2

I have a large csv file that I'd like to read with arrow::read_csv_arrow(). However, the file contains quoted strings. readr::read_delim() is able to read the file (given correct settings), while arrow::read_csv_arrow() is not:

library(arrow)
library(readr)

# create offending file
x <- tempfile()
write_lines(
'
id,text
1,Some interesting text
2,"Some text on: \"how to break arrow\" by X, and Y"
', x)

read_delim(x, delim = ",", escape_double = FALSE, escape_backslash = TRUE)
#> Rows: 2 Columns: 2
#> ── Column specification ────────────────────────────────────────────────────────
#> Delimiter: ","
#> chr (1): text
#> dbl (1): id
#> 
#> ℹ Use `spec()` to retrieve the full column specification for this data.
#> ℹ Specify the column types or set `show_col_types = FALSE` to quiet this message.
#> # A tibble: 2 × 2
#>      id text                                              
#>   <dbl> <chr>                                             
#> 1     1 "Some interesting text"                           
#> 2     2 "Some text on: \"how to break arrow\" by X, and Y"

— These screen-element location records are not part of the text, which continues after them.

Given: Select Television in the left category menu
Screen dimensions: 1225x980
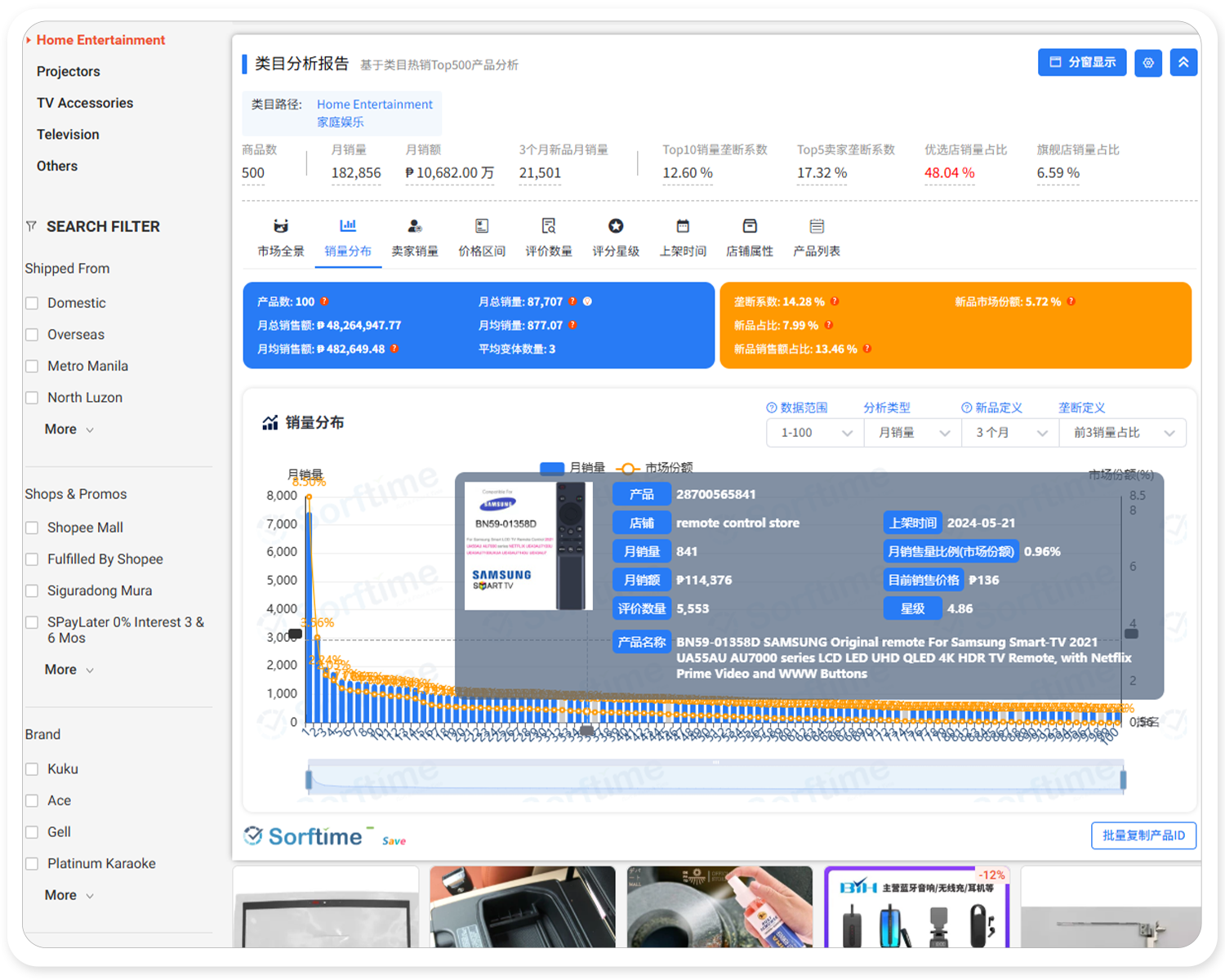Looking at the screenshot, I should click(68, 134).
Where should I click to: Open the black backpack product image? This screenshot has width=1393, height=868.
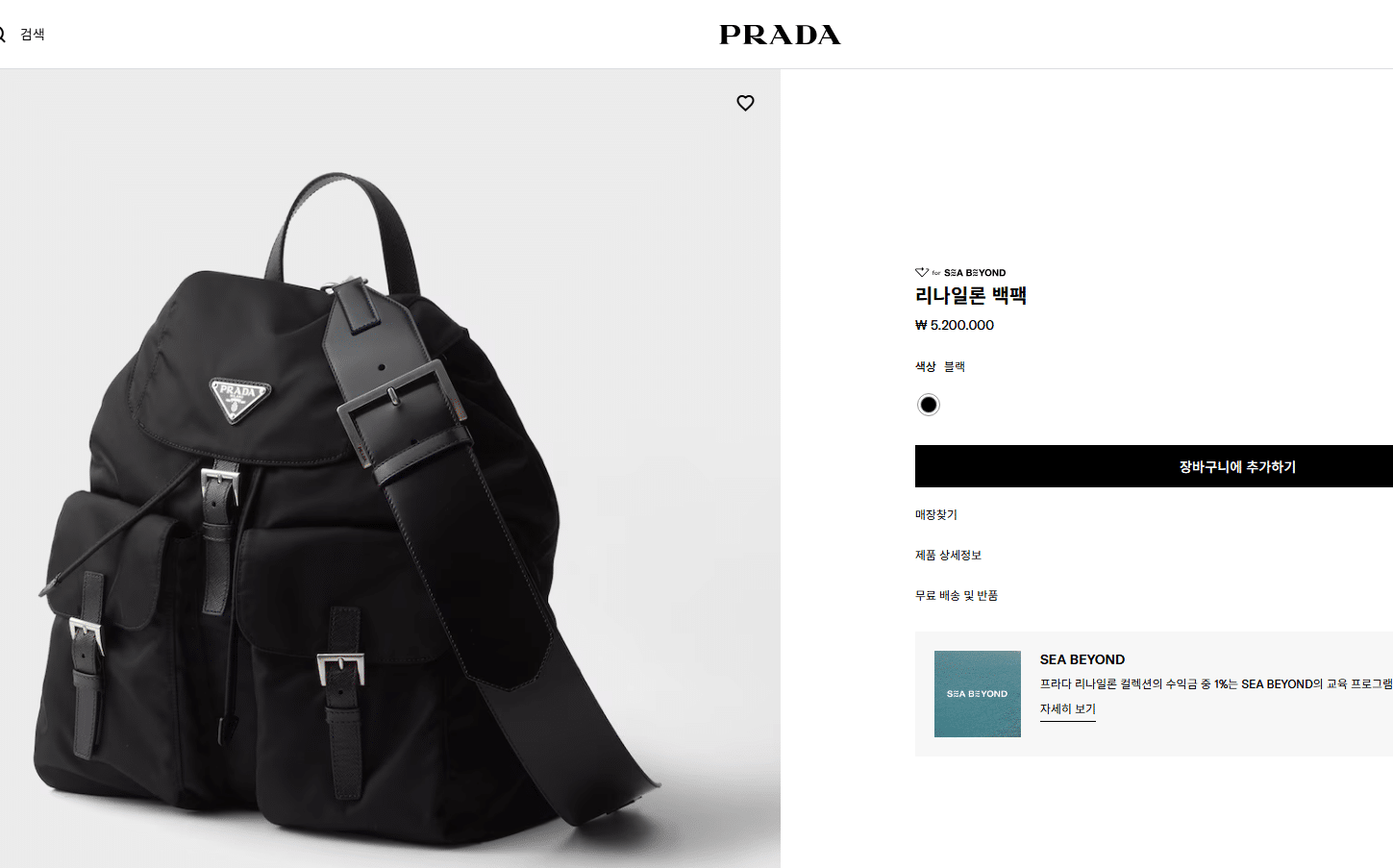pyautogui.click(x=390, y=468)
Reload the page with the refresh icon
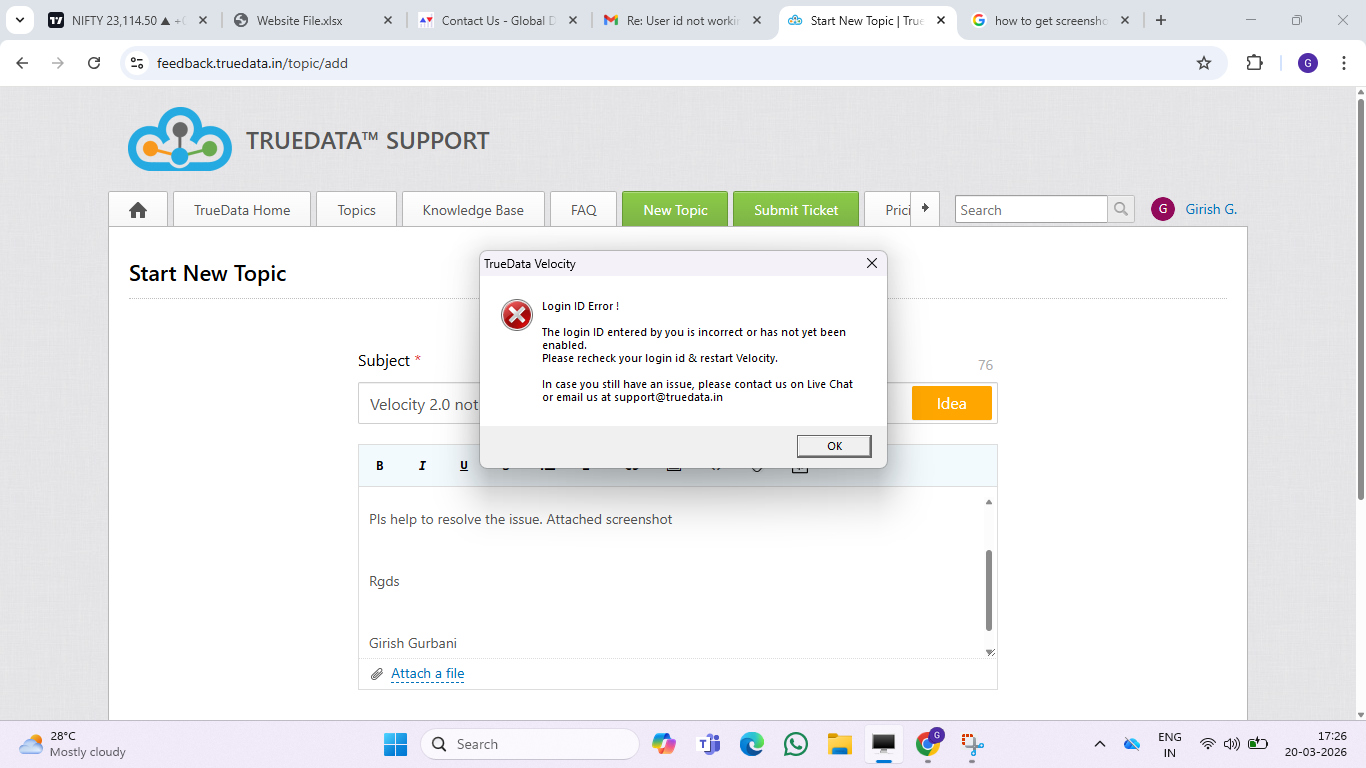 click(x=94, y=63)
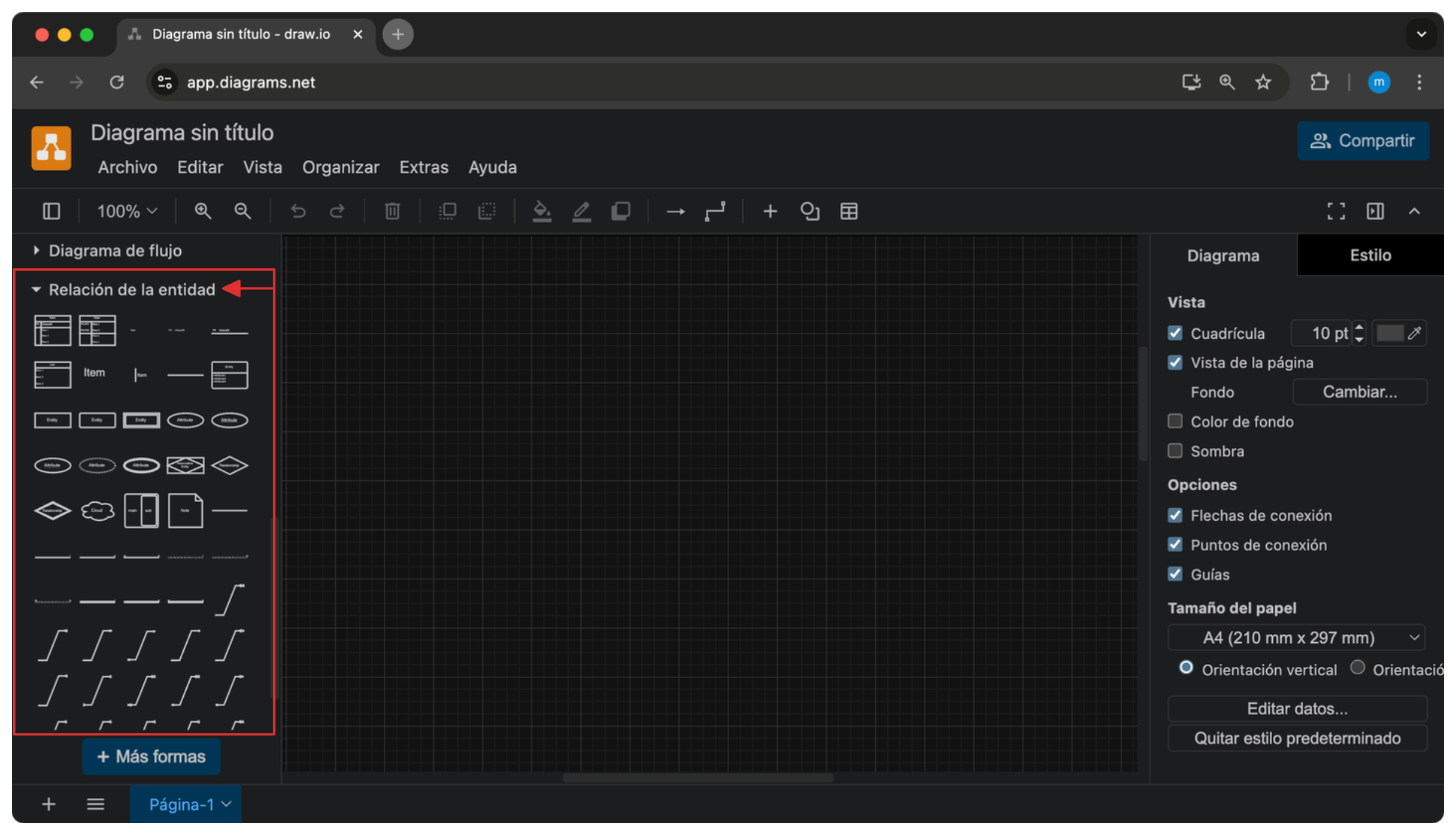Enable Color de fondo

click(x=1176, y=421)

read_csv_arrow(x, escape_double = FALSE, escape_backslash = TRUE)
#> Error:
#> ! Invalid: CSV parse error: Row #3: Expected 2 columns, got 3: 2,"Some text on: "how to break arrow" by X, and Y"

Created on 2022-10-13 with reprex v2.0.2

I have tried various settings on the parser, to no avail, such as:

read_csv_arrow(x, parse_options = CsvParseOptions$create(double_quote = FALSE, escaping = TRUE))
Thomas K
  • 3,242
  • 15
  • 29
  • I can reproduce (arrow 9.0.0.1 and 10.0.0.0) – mdag02 Nov 01 '22 at 21:51
  • The quotes aren't escaped in the file when written this way; I'm surprised {readr} works – alistaire Nov 01 '22 at 23:22
  • I think it would be helpful to others if you posted the exact CSV you need to parse. Your snippet that writes to a temporary file produces a malformed CSV. – amoeba Nov 02 '22 at 00:49
  • 1
    @amoeba the file was written with sparklyr::spark_write_csv, see my comment on https://issues.apache.org/jira/browse/ARROW-18219. Don't have access to the file atm, but the structure displayed above is exactly as in the file (except for the newlines before and after the three data lines). – Thomas K Nov 03 '22 at 13:46

0 Answers0